Luz Merino, vice chairman of the museum, took the call and said she was not aware of any pieces disappearing from the collection, but she would check. Three hours later, Merino called back, and said the piece had indeed been taken from the museum’s basement, together with other paintings. The date of the robbery is unknown.

The purchased piece, “Carnaval Infantil” by painter Eduardo Abela, was detected as stolen during the cataloguing process in Miami. “We saw it reproduced in a book about Abela, where it clearly stated the piece belonged to the Cuban Art Museum,” he told Spanish newspaper El País.

Cernuda, who has owned a gallery since 2000, had previously collaborated with the FBI on art and antiques investigations. Two years ago his help led to the arrest of a crime group that tried to sell him more than 10 stolen pieces of Cuban modernism.

“Carnaval Infantil” was not the only stolen painting in Miami. “The day after I went back and found that there were many others -- including 10 that had been cut with a knife by the robbers,” he said.

On Friday, the Consejo Nacional de Patrimonio Cultural de Cuba (Cuban National Cultural Heritage Council) confirmed that there was a “significant amount of pieces” missing from the basement of the Museum.
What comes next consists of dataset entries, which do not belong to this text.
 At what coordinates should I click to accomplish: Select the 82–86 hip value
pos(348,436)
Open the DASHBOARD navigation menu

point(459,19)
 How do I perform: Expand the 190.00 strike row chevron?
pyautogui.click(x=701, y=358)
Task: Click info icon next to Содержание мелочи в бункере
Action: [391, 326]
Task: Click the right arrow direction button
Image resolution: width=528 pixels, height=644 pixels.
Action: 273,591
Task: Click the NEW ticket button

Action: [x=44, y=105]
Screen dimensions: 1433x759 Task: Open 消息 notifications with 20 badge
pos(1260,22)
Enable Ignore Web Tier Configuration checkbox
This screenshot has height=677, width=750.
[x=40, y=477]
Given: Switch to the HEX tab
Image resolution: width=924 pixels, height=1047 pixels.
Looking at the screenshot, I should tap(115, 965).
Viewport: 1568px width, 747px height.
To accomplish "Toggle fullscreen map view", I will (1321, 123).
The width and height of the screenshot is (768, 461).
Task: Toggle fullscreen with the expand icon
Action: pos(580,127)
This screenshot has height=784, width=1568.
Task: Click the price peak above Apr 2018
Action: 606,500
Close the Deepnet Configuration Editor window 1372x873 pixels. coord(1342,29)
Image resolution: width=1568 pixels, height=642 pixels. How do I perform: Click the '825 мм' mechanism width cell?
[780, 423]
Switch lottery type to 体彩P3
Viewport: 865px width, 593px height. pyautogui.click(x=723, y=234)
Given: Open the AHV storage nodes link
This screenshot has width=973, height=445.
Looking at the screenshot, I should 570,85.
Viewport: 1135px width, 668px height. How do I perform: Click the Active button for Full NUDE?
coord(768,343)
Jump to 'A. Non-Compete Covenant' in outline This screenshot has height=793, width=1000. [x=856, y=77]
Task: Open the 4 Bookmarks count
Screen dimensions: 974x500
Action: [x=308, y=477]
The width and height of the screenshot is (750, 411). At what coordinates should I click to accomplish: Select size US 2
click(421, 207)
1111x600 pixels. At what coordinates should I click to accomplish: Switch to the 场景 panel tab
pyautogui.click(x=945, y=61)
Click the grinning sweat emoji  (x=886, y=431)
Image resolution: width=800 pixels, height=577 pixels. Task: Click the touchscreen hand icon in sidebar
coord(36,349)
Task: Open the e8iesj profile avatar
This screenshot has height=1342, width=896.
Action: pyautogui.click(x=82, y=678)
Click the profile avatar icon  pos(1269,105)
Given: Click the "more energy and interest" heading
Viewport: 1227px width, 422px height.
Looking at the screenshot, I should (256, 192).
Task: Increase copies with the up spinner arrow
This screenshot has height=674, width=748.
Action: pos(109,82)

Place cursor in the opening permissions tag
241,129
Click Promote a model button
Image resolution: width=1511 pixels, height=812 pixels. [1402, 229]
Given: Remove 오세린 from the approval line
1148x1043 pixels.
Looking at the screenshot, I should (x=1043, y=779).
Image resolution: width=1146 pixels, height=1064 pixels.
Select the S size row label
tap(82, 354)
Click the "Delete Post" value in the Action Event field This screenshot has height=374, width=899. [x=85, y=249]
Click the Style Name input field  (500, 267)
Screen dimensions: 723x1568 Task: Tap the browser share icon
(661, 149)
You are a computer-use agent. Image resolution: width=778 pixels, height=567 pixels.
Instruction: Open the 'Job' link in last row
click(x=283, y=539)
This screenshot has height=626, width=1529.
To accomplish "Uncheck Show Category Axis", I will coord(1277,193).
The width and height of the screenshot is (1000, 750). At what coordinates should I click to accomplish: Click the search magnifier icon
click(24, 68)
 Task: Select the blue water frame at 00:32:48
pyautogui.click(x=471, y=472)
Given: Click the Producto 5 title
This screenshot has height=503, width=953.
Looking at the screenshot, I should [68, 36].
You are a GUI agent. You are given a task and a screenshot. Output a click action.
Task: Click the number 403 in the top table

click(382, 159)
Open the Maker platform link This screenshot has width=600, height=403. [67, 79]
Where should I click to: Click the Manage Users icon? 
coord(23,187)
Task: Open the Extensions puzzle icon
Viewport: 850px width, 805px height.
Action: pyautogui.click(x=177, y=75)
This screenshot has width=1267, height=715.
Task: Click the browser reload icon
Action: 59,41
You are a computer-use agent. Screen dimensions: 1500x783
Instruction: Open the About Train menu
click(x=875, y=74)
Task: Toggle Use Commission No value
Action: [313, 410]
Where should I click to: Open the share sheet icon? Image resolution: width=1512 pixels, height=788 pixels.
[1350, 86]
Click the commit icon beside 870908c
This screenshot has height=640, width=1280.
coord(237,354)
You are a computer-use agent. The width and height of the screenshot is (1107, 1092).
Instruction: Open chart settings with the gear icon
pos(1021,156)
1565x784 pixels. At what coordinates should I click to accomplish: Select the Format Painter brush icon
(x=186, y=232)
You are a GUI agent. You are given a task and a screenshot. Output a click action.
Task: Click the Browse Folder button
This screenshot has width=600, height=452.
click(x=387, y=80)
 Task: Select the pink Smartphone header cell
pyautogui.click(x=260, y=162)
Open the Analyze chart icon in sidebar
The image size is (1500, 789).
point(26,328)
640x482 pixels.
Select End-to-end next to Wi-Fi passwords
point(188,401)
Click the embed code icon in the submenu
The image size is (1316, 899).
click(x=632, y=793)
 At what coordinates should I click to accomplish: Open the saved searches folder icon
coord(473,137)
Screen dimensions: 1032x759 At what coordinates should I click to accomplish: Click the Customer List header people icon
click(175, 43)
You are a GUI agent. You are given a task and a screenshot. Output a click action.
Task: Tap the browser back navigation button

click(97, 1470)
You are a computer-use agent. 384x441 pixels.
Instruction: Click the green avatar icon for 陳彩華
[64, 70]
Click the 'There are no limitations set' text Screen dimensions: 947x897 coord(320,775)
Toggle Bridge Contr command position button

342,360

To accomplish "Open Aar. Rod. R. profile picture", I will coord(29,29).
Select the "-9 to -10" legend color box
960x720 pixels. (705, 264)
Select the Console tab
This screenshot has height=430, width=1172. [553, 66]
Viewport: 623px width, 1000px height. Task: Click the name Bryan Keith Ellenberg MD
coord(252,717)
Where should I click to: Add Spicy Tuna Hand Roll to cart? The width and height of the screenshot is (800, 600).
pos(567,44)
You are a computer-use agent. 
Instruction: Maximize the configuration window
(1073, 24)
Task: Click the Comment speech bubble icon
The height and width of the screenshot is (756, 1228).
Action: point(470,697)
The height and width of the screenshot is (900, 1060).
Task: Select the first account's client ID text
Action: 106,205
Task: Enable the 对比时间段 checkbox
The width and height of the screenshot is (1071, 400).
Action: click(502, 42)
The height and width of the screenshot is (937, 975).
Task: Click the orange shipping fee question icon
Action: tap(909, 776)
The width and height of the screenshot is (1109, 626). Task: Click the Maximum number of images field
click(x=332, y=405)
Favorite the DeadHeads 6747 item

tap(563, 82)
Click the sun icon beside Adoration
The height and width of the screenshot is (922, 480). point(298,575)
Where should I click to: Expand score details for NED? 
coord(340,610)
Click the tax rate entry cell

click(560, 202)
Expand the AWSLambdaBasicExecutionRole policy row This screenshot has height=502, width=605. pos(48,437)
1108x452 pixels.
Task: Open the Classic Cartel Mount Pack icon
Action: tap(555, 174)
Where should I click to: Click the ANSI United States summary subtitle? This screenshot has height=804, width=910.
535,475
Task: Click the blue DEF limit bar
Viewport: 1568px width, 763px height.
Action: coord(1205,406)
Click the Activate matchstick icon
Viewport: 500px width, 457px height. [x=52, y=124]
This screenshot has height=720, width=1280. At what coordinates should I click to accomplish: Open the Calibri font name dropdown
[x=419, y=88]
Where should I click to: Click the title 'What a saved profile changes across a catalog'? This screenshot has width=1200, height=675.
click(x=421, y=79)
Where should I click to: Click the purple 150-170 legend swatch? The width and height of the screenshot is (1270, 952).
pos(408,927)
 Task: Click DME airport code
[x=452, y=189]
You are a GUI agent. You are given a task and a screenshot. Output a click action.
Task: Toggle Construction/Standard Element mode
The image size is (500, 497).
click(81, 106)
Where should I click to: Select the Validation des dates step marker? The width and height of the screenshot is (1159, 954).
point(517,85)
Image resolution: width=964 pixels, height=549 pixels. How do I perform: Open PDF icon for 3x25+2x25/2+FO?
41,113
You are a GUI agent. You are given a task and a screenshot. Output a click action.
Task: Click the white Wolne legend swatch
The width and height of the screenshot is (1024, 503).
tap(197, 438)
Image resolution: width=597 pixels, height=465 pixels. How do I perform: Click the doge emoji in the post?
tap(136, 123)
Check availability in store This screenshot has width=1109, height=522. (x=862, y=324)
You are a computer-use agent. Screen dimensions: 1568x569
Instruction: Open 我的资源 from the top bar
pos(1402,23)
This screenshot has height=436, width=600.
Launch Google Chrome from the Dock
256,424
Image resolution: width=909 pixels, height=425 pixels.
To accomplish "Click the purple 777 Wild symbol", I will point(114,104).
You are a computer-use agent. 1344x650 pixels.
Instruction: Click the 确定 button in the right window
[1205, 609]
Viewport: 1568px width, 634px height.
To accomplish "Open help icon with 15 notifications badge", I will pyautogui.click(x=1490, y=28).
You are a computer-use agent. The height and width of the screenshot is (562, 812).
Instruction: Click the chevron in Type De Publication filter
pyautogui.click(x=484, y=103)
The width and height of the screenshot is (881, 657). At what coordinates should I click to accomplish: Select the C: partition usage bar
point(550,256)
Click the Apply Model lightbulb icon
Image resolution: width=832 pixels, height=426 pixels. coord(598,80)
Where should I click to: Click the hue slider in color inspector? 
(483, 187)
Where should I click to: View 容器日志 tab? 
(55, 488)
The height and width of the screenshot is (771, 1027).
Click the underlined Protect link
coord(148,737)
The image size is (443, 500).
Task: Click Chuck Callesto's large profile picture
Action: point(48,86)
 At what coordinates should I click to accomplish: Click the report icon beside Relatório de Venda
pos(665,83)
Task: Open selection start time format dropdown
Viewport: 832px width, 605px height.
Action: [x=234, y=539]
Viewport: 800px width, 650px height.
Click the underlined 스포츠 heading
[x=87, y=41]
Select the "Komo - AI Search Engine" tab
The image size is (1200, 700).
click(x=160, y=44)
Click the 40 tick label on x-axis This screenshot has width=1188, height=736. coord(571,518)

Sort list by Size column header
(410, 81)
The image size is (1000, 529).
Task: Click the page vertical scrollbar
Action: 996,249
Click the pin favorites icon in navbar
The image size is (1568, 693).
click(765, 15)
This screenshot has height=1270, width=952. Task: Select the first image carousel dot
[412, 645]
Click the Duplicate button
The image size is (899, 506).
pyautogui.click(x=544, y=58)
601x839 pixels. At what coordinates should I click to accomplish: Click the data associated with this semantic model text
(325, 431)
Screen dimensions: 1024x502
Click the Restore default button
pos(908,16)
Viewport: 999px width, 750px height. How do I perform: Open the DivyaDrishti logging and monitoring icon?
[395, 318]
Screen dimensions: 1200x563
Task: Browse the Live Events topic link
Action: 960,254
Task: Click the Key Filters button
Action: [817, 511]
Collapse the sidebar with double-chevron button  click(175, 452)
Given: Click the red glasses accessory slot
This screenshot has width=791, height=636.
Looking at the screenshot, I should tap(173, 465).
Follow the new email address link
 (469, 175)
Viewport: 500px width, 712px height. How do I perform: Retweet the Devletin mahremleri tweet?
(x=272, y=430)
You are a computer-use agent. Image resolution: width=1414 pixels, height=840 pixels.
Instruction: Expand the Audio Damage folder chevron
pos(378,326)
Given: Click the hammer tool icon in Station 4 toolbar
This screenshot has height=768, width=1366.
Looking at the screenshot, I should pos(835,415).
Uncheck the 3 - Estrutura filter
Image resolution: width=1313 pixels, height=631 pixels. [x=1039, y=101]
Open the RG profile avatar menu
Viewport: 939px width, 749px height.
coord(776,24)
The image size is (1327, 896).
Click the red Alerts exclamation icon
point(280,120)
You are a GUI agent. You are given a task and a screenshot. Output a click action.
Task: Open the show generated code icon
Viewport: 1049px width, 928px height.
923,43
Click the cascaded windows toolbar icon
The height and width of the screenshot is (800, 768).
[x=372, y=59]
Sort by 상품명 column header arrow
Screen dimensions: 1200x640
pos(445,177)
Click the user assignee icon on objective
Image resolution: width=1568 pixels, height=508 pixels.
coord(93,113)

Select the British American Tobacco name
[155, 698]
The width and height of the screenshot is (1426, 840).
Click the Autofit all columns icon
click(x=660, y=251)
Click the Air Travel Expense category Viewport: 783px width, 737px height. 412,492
“Access to the room had not been violated, so we cannot indicate the exact date the robbery happened (…). The criminals cut the pieces and put the frames back into place, so there was no way to know at first sight,” read the statement released by the council. “At least 95 pieces have been taken, but there may be more,” said Cernuda.

The Art Museum of Havana has the most complete collection of Cuban art in the world, acquired since its founding in 1913. This is not the first massive robbery, but it is the first time that the Cuban government openly shared information on all the pieces taken, including technical data and images.

In 1995, another 40 paintings were taken in a robbery in which the museum suspects authorities were involved, though it was never confirmed. The Cintas Foundation, which helps promote Cuban artists, unsuccessfully sued Sotheby’s in Spain for selling two of those pieces at auction.

According to numbers from The Art Loss, the largest database on private art robberies, annual losses from stolen art add up to $1 billion.

Meanwhile, “Carnaval Infantil” is in the FBI’s hands and it will be returned to the Art Museum. The destination of the rest of the pieces remains unknown.